Première bonne nouvelle pour les fans et la NBA, les deux joueurs chinois sont titulaires. Une aubaine pour la Grande Ligue, qui a senti le coup venir. En Chine, le match est diffusé sur dix-neuf chaînes de télévision, dont CCTV-5, la chaîne sportive nationale. De son côté, la NBA a organisé une soirée spéciale visionnage pour les fans, à Pékin. Parce que qui dit affrontement exceptionnel, dit dispositif à la hauteur.
Et comme à son habitude, David Stern ne s’est pas trompé. Sportivement, la Chine montre au monde entier que ses joueurs sont capables de briller. Yao Ming continue sa moisson, et envoie 28 points, 10 rebonds et 3 contres. Le tout, en inscrivant l’entièreté de ses 14 lancers-francs tentés. Qui a dit que les grands ne savaient pas tirer ? En face, Yi Jianlian livre aussi une prestation plus que solide. Le rookie boucle la rencontre avec 19 points, 9 rebonds et 2 interceptions. Pas mal pour un sixième match en NBA.
6 x CBA Champion Yi Jianlian announced his retirement
Between 150-200 million people in China watched his first game against Yao Ming in 2007. The 06 Super Bowl had about 93M viewers in the US & the 06 NBA Finals had an average of about 13M viewers.
pic.twitter.com/CK4QvUf9Ho
— Ballislife.com (@Ballislife) August 30, 2023
Mais malgré ces statistiques flatteuses et la victoire de Houston, ce ne sont probablement pas ces chiffres qui l’Histoire va retenir. Non, ce qui compte vraiment sera révélé un peu après la rencontre. Comme prévu, le match a cartonné. Au total ? Deux-cent millions de viewers sur l’ensemble des plateformes en Chine. Des chiffres complètement fous, mais à la hauteur de l’engouement. À titre de comparaison, la finale du Super Bowl 2024, programme le plus regardé de l’histoire de la télévision américaine, a rassemblé plus de cent-vingt millions de téléspectateurs constants sur les différents canaux. Une nouvelle preuve, s’il en fallait, que le basket est une institution dans l’Empire du Milieu.

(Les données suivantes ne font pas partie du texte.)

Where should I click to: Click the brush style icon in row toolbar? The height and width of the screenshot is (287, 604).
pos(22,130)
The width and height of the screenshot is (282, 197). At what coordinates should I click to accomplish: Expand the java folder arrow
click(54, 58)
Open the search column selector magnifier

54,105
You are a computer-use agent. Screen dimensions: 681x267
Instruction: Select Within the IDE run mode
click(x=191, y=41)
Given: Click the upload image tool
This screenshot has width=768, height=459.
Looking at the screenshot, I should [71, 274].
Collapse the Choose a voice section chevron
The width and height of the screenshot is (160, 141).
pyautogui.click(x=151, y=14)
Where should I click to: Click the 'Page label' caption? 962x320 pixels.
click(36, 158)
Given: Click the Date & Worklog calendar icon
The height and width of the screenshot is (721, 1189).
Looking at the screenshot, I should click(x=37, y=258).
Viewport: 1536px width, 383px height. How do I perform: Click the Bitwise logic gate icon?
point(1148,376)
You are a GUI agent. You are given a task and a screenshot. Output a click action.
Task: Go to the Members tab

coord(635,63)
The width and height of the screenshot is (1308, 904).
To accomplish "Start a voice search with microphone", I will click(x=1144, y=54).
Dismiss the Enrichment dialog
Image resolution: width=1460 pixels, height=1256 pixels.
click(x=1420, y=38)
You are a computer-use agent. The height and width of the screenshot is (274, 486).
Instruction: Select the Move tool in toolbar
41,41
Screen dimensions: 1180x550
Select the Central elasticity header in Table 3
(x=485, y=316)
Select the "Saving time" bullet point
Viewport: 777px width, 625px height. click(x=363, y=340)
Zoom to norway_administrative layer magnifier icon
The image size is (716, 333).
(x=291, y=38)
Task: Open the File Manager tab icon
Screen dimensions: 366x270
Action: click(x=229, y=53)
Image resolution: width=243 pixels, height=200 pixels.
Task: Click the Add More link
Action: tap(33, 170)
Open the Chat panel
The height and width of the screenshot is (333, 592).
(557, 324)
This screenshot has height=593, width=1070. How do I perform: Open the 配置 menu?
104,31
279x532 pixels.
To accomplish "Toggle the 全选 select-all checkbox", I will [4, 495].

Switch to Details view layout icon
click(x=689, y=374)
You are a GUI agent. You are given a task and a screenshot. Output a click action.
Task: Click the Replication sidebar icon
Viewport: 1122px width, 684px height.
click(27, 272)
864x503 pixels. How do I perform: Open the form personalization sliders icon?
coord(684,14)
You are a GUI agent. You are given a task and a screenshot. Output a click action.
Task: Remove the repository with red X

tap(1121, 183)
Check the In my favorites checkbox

Aujourd’hui, une quinzaine d’année plus tard, certaines choses ont changées. Si la Chine aime toujours autant le panier-ballon, le pays est un peu moins reluisant sportivement. On ne compte quasiment plus de joueurs chinois en NBA, excepté Kyle Anderson, naturalisé il y a un an, et Cui Yongxi, en two-way contract avec les Nets. Une période de creux, en attendant de voir, peut-être un jour, la prochaine superstar chinoise destinée à tout casser dans la plus grande ligue de basket au monde.